What Do My Other Children Need?
- Ask what they miss most.
- It is sometimes helpful for them to have something of yours to carry around or some small, symbolic present as a sign that you are thinking of them. And vice verse, they may want you to have something of theirs.
- Ask your spouse, or the person spending time with them when you can’t, what they talk about missing.
- Ask other parents of children with cancer what has helped their other children.
- Talk to the social worker or psychologist about what other parents have done for their healthy children.
What Do I Need From My Healthy Children?
- It is important to think about what you need and what you are missing most from your other children. Sometimes, what you miss is also what they miss most!
- If you are at the hospital, can you find special telephone time with them to talk about their day? Could they dictate or write an email or text to send to you when they get home from school? Could they call you on Skype?

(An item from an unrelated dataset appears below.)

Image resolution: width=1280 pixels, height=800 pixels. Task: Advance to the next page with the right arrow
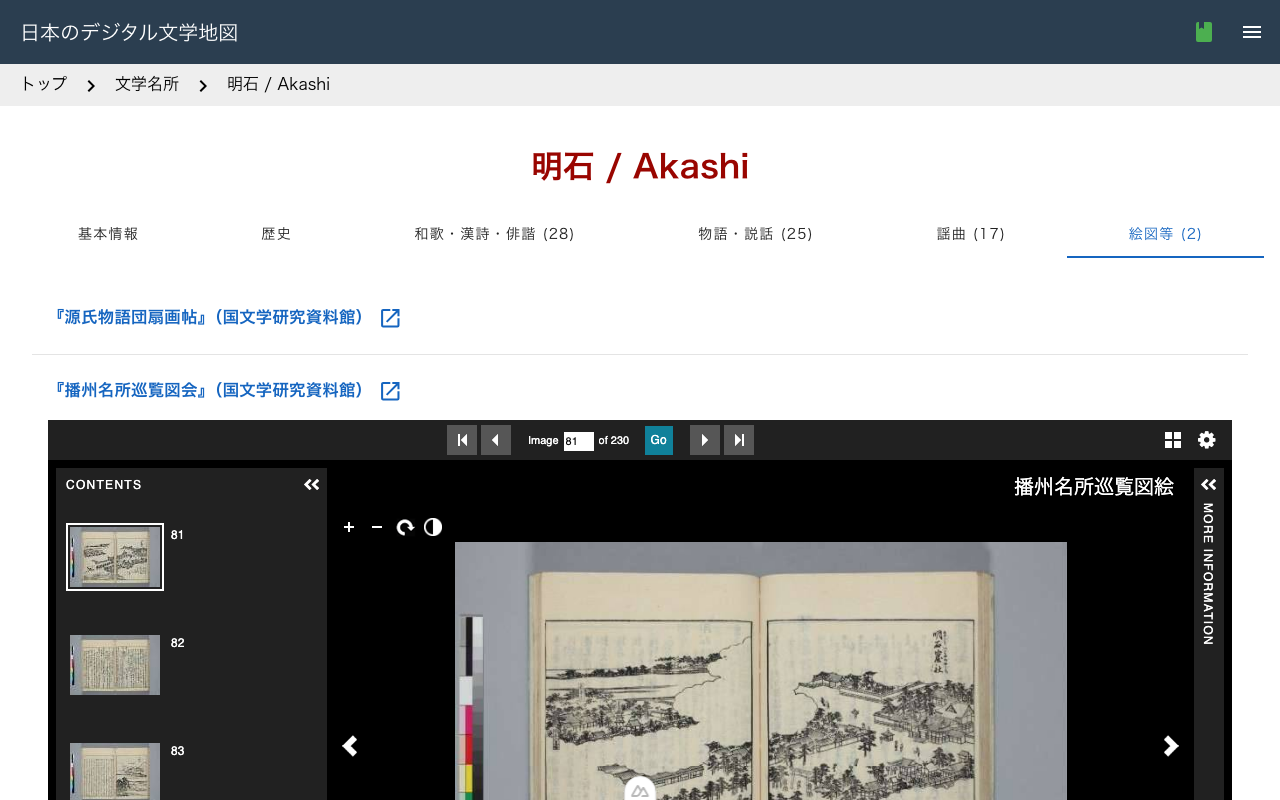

- Could there be one special afternoon per week you get to spend with them? Give it a name – talk about it during the week, plan the activity together. It will help refresh you to be involved in activities that are not illness-related, even for an hour.

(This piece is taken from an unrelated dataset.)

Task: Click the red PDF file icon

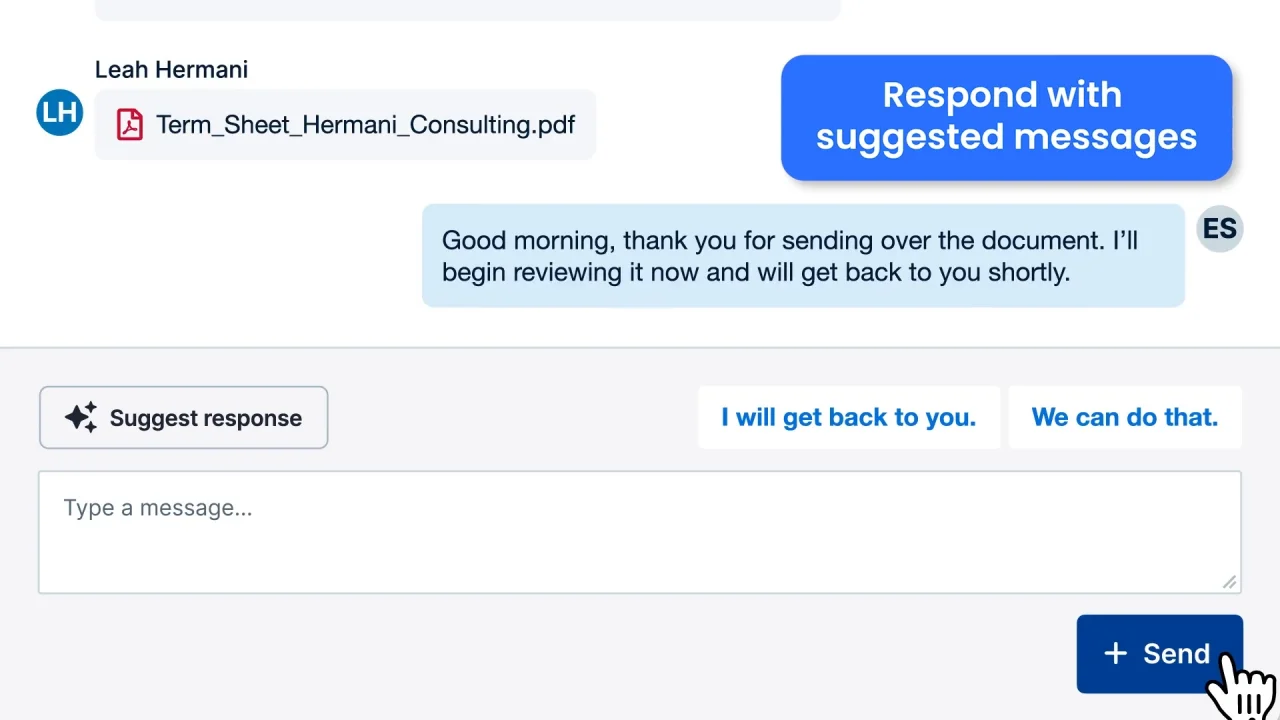Action: (129, 125)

What Do My Spouse and I Need From One Another?
This is often a forgotten question as you are both so busy trying to take care of your sick child and your other children. But it is worth asking if there is something he or she needs that would help.
- A compliment.
- More sleep.
- A night out of the hospital.
- A night together.
- Time to talk about what are the critical things you absolutely will not give up in your family interactions and relationships and what are the things you can let go of for a while.

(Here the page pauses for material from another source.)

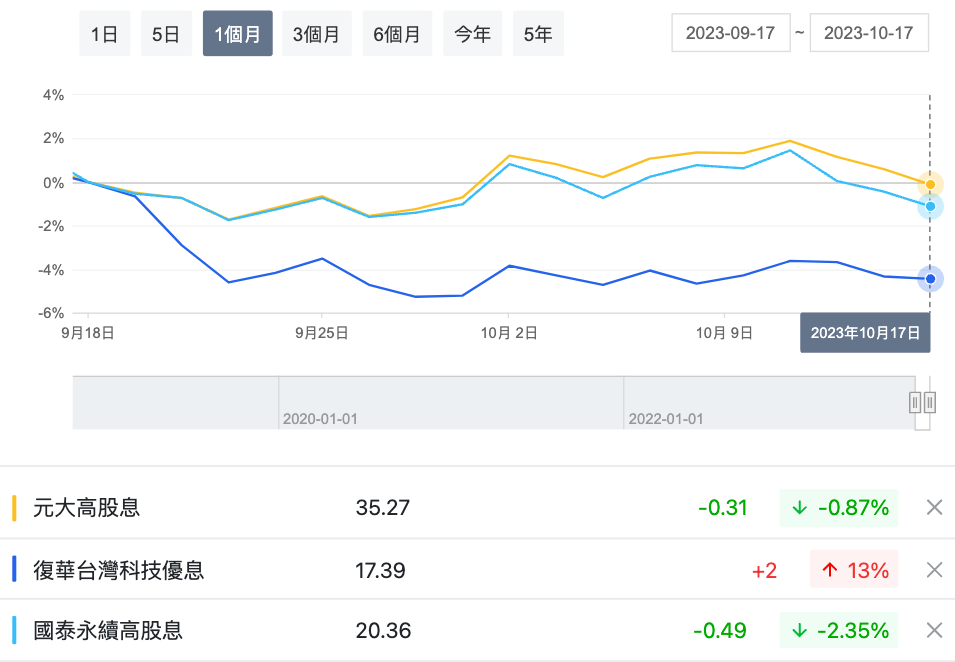
Task: Click the -0.87% change badge
Action: tap(839, 508)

Talk about how you will divide your time and who will give up what to spend more time with your ill child or with your other children. Try to talk not only about financial concerns, but also about feelings, wishes, and hopes as a parent responding to cancer in your child. You may have different views about this and talking about it may prevent anger and disappointment. You may have to have this conversation several times as circumstances with your ill child change and the demands on the two of you change. But if you keep talking about this, it will help.
Managing Care for a Child When Parents Are Divorced
Having a sick child changes the relationship between all parents, including those who are divorced. With things so changed right now, the father or mother of your child who may no longer be your spouse may be more involved with you than ever before, hurting too, and as anxious as you.
This is a tough place to be, but it will be best for your child if you can find a way to share care that draws on your strengths and less on the issues that pulled you apart. Frank talk may be needed about how you will function in this situation.
- How will the medical information be conveyed? Who will get it from the doctors and with whom will it be shared, and when? Who will talk to the child about the information?
- How will visiting work?
- How will you share time with your child, including nights in the hospital?
- What about your child’s step-parents? How will they be involved or not?
- How will financial changes in the family due to cancer treatment be worked out?
If these issues seem too difficult to work out, you may want to talk with the hospital or clinic social worker. In some divorced families, things fall into place pretty easily while in others, previous difficulties cause things to erupt when there is a crisis. Previous arrangements for sharing your child’s time may not work now – a different plan may need to be worked out. Typically it is very important for both parents to be involved with their ill child.